___ TEXTE PRÉSENTÉ ___

Tsutsugaki : textiles indigo du Japon

Tsutsugaki-kimono, Kimono pour la nuit (yogi). Motif Sotestu (arbre japonais) et chiens occidentaux, Japon, toile de coton, tsutsugaki, 158,1 x 145,1 cm.

Tsutsugaki-kimono, Kimono pour la nuit (yogi). Motif Sotestu (arbre japonais) et chiens occidentaux, Japon, toile de coton, tsutsugaki, 158,1 x 145,1 cm.©Yasuhiro Kobayashi

Art du textile datant probablement de l’époque de Muramachi (1336-1573), ayant connu son apogée à l’Epoque Edo (1603-1868), les tsutsugaki tirent leur nom de la technique employée pour leur fabrication. Par la suite, le terme  désignera tout objet réalisé à l’aide de cette technique. Sous l’ère Meiji (1868-1912), avec la modernisation du Japon et l’arrivée de procédés de fabrication ou de teintures industrielles, ce savoir-faire ancien décline lentement avant de quasiment disparaître après la Seconde Guerre Mondiale. Il ne reste actuellement que quelques artisans conservant le savoir-faire nécessaire au « tsutsugaki« . Il faut attendre, à la fin des années 1930, le regard de Sôetsu Yanagi, créateur de la notion mingei (« art populaire »), pour que soit reconnue au tsutsugaki sa valeur proprement artistique.

Deux découvreurs : Soetsu Yanagi et Foujita 

Les plus anciens témoignages sur cet art remontent au XVIème siècle, mais jusqu’au XXème siècle, les japonais considérèrent les tsutsugaki comme des objets banals auxquels on ne prête aucune attention. Le premier à avoir apprécié leur valeur, Soetsu Yanagi (1889-1961) — qui revalorisa les arts populaires japonais (cf. notre article sur lui et le mouvement mingei) — présente dans son livre La voie de l’artisanat (1928) le furoshiki d’Okinawa. La technique du tsutsugaki y est appelée bingata. C’est seulement en 1936, dans la revue Kogei (Artisanat) que Yanagi et Keisuke Serizawa (1895-1984), teinturier, considèrent que les tsutsugaki peuvent être appréciés en tant qu’oeuvres d’art. A l’époque, Yanagi utilise les termes de wazome (teinture japonaise) et somemono (objet teint). C’est plus tard, dans un article sur le tissage et la peinture, publié dans Le thé et la beauté (1941), qu’il emploie le terme de tsutsugaki. Entre l’avant-guerre et l’après-guerre, le mot se généralise et désigne à la fois la technique et les oeuvres, et c’est à ce moment-là que les japonais commencent à s’y intéresser.

___ MATÉRIEL FOURNI ___

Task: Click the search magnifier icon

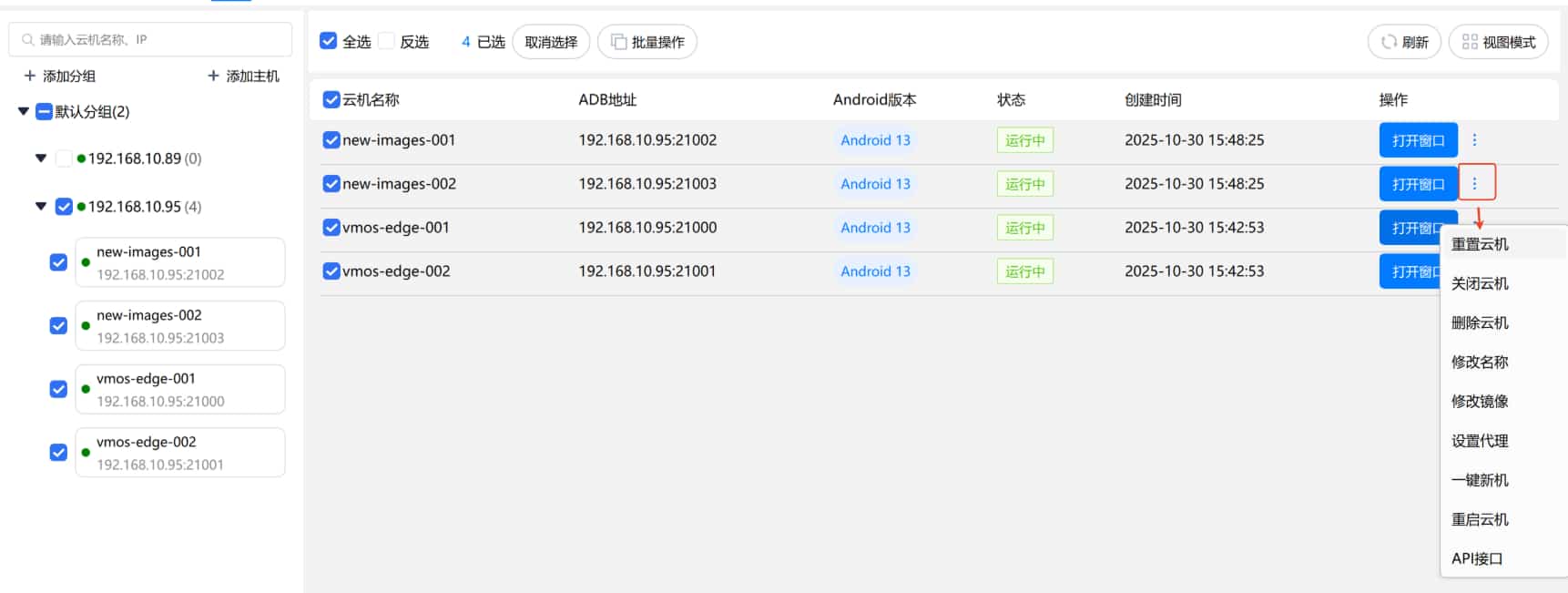Action: (27, 40)

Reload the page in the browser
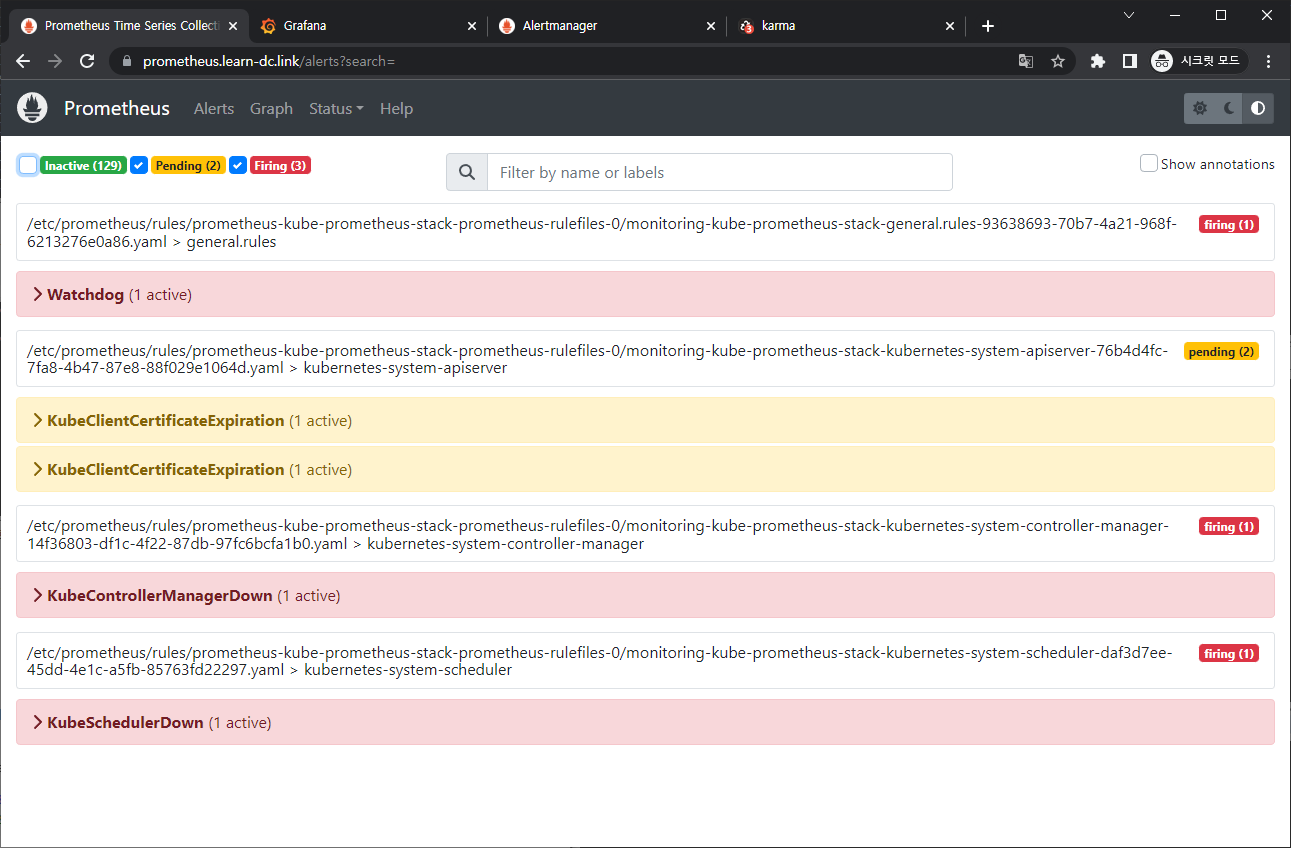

___

*OBJECTIFS:*
A. D'après le texte sur les tsutsugaki, en quelle année Yanagi et Keisuke Serizawa ont-ils jugé, dans la revue Kogei, que les tsutsugaki pouvaient être appréciés comme œuvres d'art ?
B. Reprenez sous forme de liste le paragraphe du texte sur les tsutsugaki qui commence par « Art du textile datant probablement », en gardant ses faits principaux.
C. Prolongez le texte sur les tsutsugaki après sa dernière phrase.
Le matériel fourni n'est pas utile pour faire ces exercices.

*CORRIGÉ DES EXERCICES:*
A. En 1936.

B.
- Origine probable : époque de Muramachi (1336-1573). Apogée à l'époque Edo (1603-1868).
- Nom tiré de la technique de fabrication, puis appliqué à tout objet réalisé avec cette technique.
- Déclin lent sous l'ère Meiji (1868-1912), avec la modernisation du Japon et l'arrivée de procédés et de teintures industriels. Quasi-disparition après la Seconde Guerre mondiale.
- Aujourd'hui, seuls quelques artisans conservent ce savoir-faire.
- Valeur artistique reconnue à la fin des années 1930 grâce à Sôetsu Yanagi, créateur de la notion mingei (« art populaire »).

C.
Ci-dessous, détail d’un futon monté sur paravent.

Tsutsugaki, Futon, détail

Dans les mêmes années, le peintre Tsuguharu Foujita (1886-1968) a lui aussi su apprécier les tsutsugaki. Le futon (dessus de lit), décoré d’ustensiles  pour la cérémonie du thé, qu’il accrochait au mur chez lui, apparaît dans trois de ses peintures : deux représentant son atelier et un autoportrait. Les objets d’usage quotidien revêtaient une importance particulière pour Foujita et le futon aux ustensiles de thé devait représenter pour lui une magnifique nature morte, digne d’orner les murs de son domicile, mieux que les nombreux kimonos qu’il possédait.

Leonard Foujita's Self Portrait (1936) Masakichi Hirano Art Foundation © Fondation Foujita

Leonard Foujita’s Self Portrait (1936) Masakichi Hirano Art Foundation © Fondation Foujita

La composition la plus fréquente de ce type de composition était une bouilloire à eau peinte au centre, entourée d’autres ustensiles, tels qu’un vase et des bols. Bien qu’il s’agisse d’objets pour la cérémonie du thé, le choix n’était pas restreint et il arrivait que d’autres objets usuels soient dessinés. Ici, dans le sens des aiguilles d’une montre, l’on peut voir un soliflore, une théière, un bol a thé, un pot à eau, trois autres bols à thé sur un plateau, un nouveau bol, une paire de baguettes en métal, un panier pour le charbon de bois, une meule en pierre et des ciseaux pour couper les fleurs. Ci-dessous,  futon aux motifs des ustensiles de la cérémonie du thé .

Tsutsugaki, Futon, ustensiles de la cérémonie du thé, collection de la maison-atelier de Foujita.

 

Technique et usage
Veste de pompier (kajibanten). Motif Saito Oniwakamaru (Oniwakamaru de la région de Saito, temple d’Enryakuji), Japon, toile de coton, kakie (motifs peints au pinceau et à la teinture), 120,1 x 122,2 cm.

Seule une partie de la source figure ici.